## [Exercise]
Return the items below unchanged, starting at the line that contains "Where should I click to: Click the 16.0" and continuing through the last line of the items. Leave the pictures out.

[Items from a pointing dataset]
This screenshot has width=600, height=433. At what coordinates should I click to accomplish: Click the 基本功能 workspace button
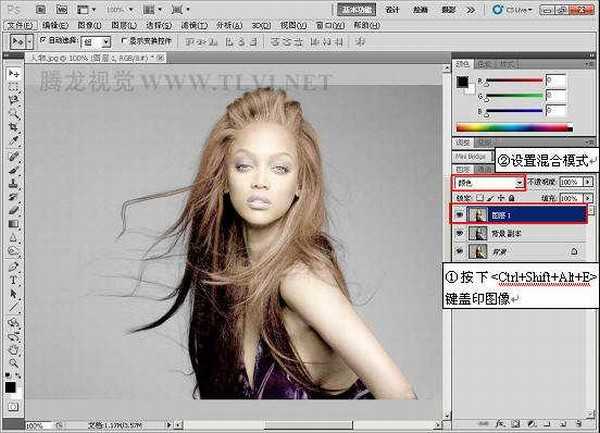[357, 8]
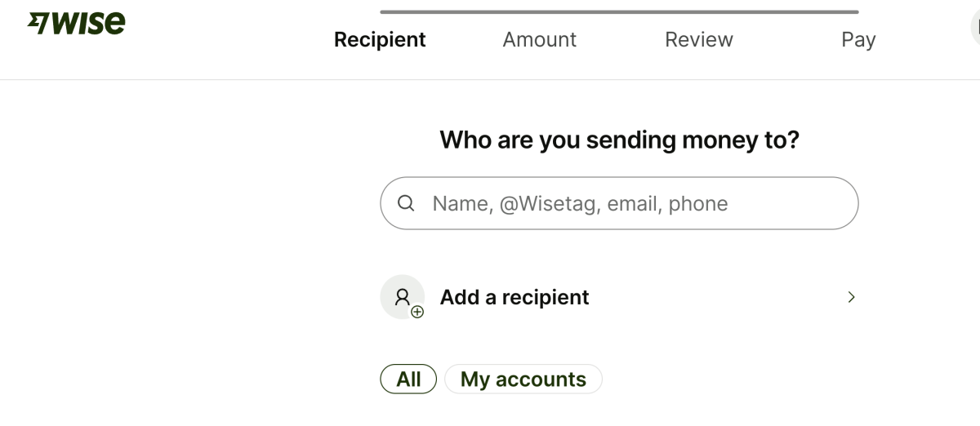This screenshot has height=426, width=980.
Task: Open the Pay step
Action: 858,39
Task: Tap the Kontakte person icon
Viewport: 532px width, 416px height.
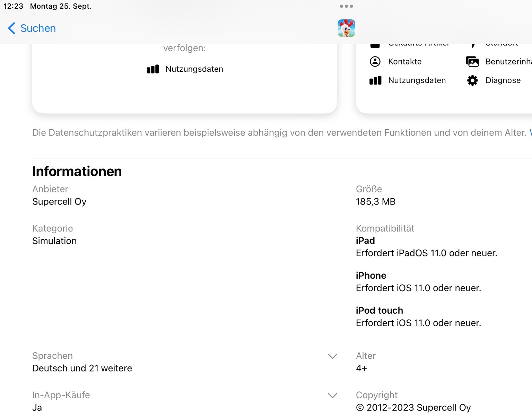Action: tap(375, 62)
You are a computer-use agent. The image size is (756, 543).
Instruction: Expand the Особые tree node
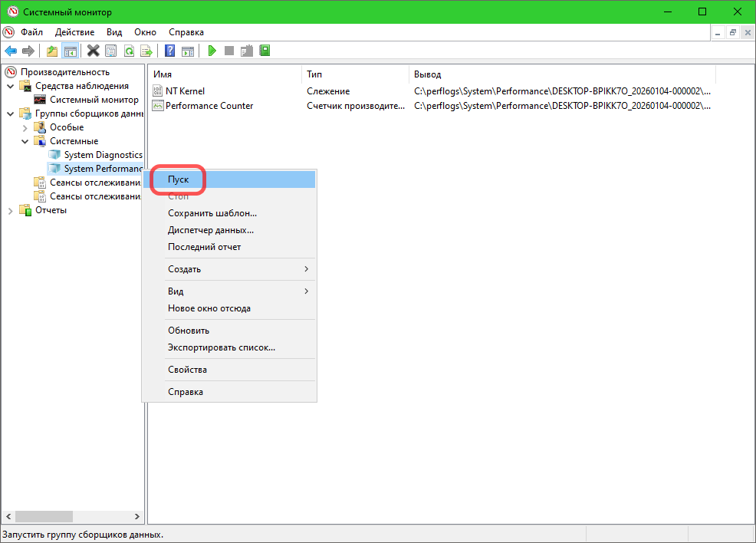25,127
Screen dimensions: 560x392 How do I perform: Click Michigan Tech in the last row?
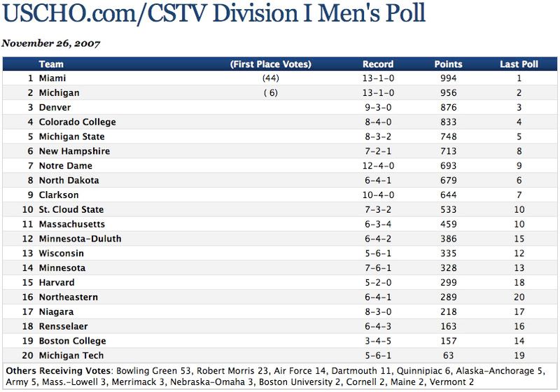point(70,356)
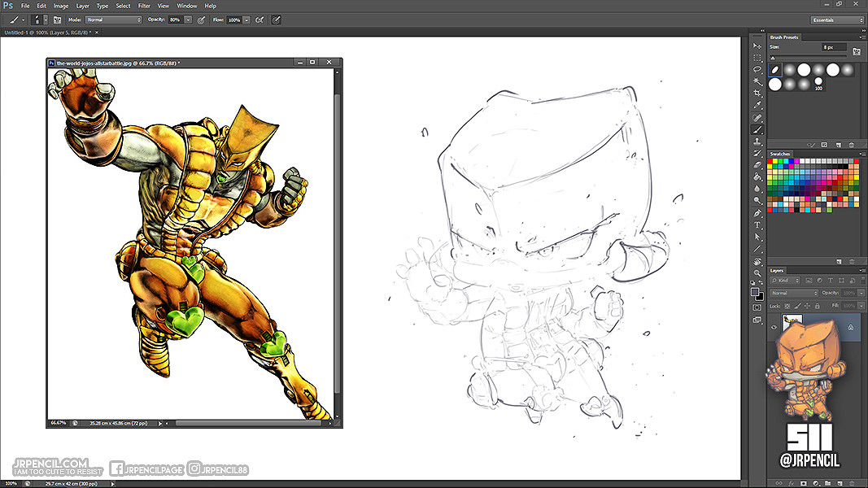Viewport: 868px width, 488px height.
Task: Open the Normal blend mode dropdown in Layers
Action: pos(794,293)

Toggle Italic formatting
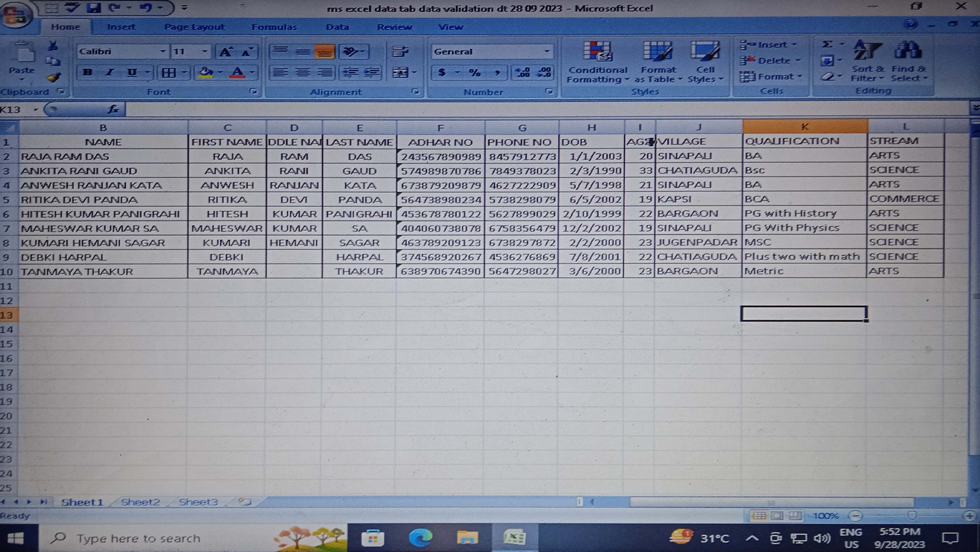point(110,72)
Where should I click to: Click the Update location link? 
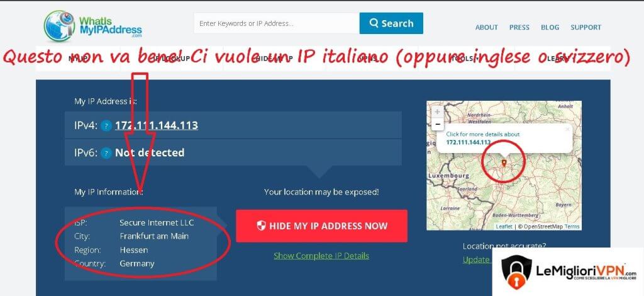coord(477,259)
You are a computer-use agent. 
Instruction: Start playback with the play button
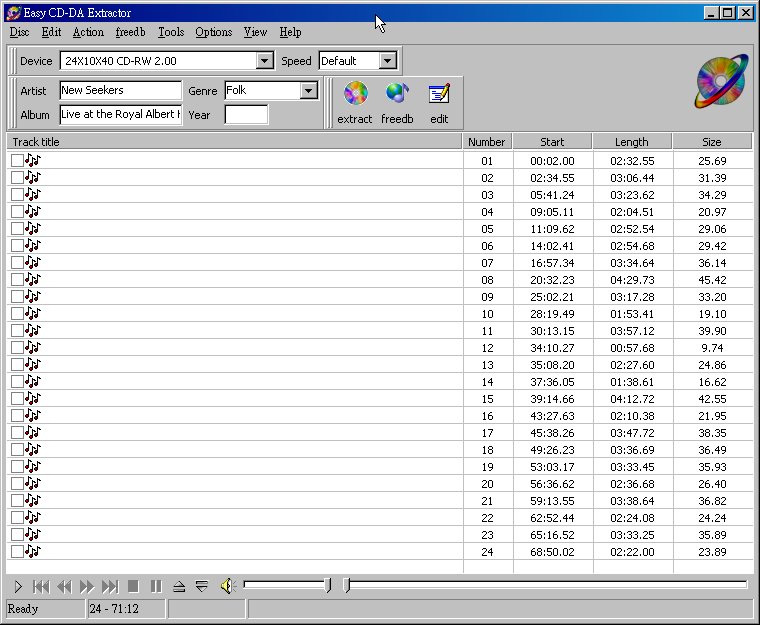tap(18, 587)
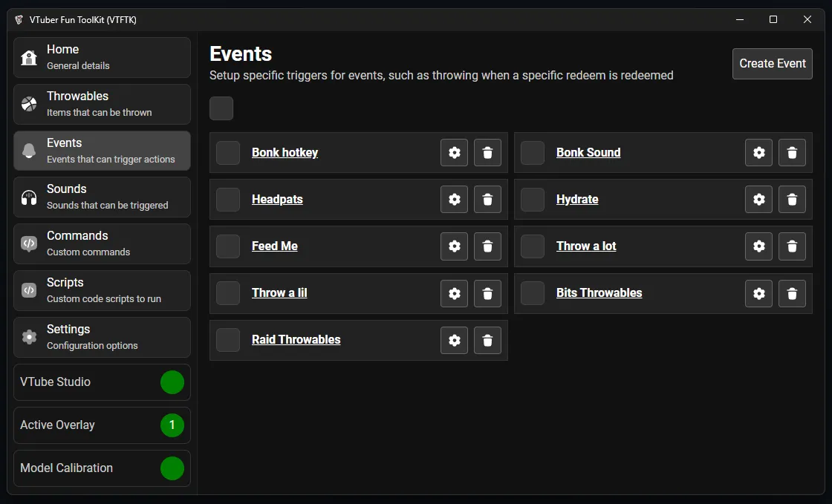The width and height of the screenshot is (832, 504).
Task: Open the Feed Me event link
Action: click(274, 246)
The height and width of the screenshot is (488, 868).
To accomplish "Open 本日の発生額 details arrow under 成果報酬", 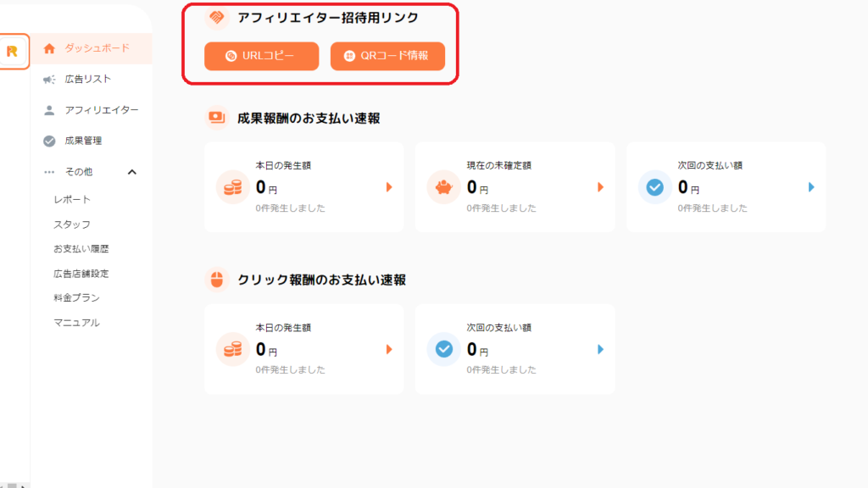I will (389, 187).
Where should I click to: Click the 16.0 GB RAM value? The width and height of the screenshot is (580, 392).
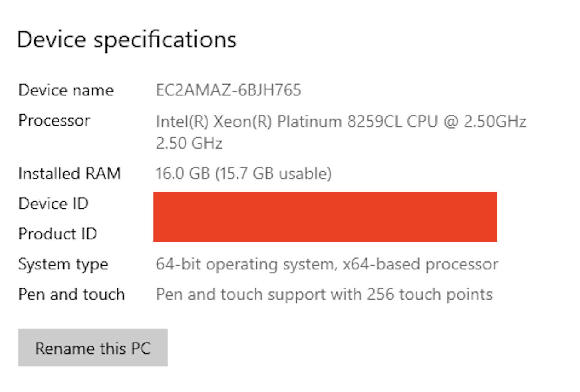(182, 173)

## [Response to this task]
Where should I click to: Click the 16.0 GB RAM value? The width and height of the screenshot is (580, 392).
(182, 173)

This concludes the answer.